EL propietario del grupo Mirador ha sido absuelto tras quedarse con el dinero de dos familias que le pagaron 80.000 euros por adelantado por unos pisos que no construyó. La Audiencia ha entendido que ya ha pasado demasiado tiempo como para pedirle cuentas.
El abogado Juan Hoffmann, uno de los condenados en el ‘caso Malaya’, se ha sumado a la lista de prófugos al no presentarse en prisión seis meses después de ser condenado en sentencia firme, tiempo más que suficiente para organizar un huida en condiciones. Hoffmann es uno de los condenados en este caso con más recursos económicos a su disposición, condición indispensable para vivir escondido, dato que es imposible imaginar que los jueces desconocieran.
En Marbella, donde durante 15 años los saqueadores de la ciudad destrozaron su urbanismo ante la mirada complaciente de otras administraciones y también de los tribunales, se acaba de anunciar que el nuevo Plan General regularizará todas las viviendas levantadas al margen de la ley. Ya en noviembre el Supremo había advertido en las sentencias que anularon el anterior PGOU que el Ayuntamiento no tiene derecho a exigir compensaciones por los inmuebles construidos por quienes se saltaron la norma a golpe de comisión y bajo el amparo delictivo de quienes ocupaban en aquel momento la institución municipal. Ahora la justicia dice que si la justicia no hizo nada entonces, no puede hacerlo ahora.
Como se ve, la impunidad tiene diferentes caminos y es posible en un Estado de Derecho, aunque para ello es necesario que alguien en algún momento incumpla su obligación.
El nuevo PGOU de Marbella, que se aprobará no antes de tres años, consagrará la inmunidad y los beneficios de quienes se lucraron construyendo al margen de la ley, pero esta injusticia flagrante no podrá ser imputada al nuevo PGOU, sino a quienes estuvieron distraídos cuando correspondía estar atentos.

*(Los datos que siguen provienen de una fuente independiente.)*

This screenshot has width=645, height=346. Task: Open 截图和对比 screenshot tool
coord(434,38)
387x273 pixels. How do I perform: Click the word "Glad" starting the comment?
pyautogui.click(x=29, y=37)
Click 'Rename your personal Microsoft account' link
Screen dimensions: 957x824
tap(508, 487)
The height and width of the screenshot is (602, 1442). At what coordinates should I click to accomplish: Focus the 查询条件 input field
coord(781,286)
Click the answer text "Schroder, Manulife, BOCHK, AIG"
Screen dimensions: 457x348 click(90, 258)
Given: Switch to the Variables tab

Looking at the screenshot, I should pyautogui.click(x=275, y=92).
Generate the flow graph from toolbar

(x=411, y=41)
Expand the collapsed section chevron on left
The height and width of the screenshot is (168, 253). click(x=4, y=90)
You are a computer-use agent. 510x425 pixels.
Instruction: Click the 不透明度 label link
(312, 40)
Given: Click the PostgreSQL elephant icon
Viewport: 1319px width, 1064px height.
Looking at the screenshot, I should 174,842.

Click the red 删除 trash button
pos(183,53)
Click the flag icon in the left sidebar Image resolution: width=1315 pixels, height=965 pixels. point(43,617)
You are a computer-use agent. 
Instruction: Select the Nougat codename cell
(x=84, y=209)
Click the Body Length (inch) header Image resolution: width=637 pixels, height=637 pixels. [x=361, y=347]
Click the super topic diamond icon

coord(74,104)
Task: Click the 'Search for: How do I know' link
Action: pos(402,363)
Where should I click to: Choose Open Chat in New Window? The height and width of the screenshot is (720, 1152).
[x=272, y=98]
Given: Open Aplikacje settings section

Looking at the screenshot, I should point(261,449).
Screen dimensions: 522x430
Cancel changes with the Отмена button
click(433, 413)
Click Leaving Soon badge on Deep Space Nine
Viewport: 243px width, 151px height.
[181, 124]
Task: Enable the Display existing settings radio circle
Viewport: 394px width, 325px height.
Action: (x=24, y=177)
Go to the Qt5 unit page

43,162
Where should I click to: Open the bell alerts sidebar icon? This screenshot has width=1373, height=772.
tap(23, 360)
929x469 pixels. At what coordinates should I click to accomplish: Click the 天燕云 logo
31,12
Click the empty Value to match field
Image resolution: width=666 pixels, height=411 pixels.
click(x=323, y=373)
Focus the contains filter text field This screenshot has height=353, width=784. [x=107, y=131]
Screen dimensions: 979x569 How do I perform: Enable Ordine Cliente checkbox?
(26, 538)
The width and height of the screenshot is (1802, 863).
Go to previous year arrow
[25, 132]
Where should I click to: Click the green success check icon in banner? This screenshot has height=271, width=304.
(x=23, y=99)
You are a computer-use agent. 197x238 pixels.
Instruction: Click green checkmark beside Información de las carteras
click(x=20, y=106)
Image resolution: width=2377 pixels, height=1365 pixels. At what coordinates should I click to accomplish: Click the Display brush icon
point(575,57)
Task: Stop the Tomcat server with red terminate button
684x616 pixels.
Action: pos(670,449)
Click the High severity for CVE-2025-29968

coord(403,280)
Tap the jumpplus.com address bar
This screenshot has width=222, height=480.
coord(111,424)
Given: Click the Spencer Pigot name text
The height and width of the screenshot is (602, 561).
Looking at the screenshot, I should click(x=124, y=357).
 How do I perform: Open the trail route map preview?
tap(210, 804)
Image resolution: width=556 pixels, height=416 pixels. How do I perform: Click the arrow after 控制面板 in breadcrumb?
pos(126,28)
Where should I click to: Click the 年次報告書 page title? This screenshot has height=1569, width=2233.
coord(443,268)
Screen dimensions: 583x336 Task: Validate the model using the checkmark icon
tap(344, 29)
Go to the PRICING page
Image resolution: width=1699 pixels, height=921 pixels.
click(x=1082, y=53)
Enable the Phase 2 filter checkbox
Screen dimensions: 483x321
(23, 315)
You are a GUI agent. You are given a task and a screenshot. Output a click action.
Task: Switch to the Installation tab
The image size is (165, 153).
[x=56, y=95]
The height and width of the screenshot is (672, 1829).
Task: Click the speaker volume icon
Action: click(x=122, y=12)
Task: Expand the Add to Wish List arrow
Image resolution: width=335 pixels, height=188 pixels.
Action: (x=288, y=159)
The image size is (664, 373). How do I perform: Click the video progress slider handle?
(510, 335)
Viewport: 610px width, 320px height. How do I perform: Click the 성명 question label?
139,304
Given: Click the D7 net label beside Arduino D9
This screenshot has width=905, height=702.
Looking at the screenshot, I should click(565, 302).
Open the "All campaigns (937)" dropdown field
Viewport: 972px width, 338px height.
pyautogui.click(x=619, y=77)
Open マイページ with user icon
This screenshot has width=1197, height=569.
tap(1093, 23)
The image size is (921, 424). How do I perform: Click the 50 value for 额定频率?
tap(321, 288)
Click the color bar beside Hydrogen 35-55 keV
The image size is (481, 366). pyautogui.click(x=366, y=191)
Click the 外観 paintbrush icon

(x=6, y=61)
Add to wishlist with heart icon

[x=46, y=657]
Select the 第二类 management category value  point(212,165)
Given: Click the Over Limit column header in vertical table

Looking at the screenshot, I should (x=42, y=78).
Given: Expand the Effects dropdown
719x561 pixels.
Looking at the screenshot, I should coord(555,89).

El Supremo ha dicho que la justicia urbanística no puede administrarse desde el planeamiento, que está para mirar al futuro y no al pasado, y que los desmanes que no pasaron por los juzgados tiene garantizada su impunidad. Lo que cabe es preguntarse por qué no pasaron por los juzgados y mirar a la cara a quienes en su momento eligieron mirar para otro lado.
El nuevo Plan consagrará los hechos consumados, y los promotores, los compradores de buena fe y quienes compraron sabiendo lo que hacían podrán respirar tranquilos. No hay como el paso del tiempo para limpiar culpas y dejar que la amnesia vaya haciendo su trabajo.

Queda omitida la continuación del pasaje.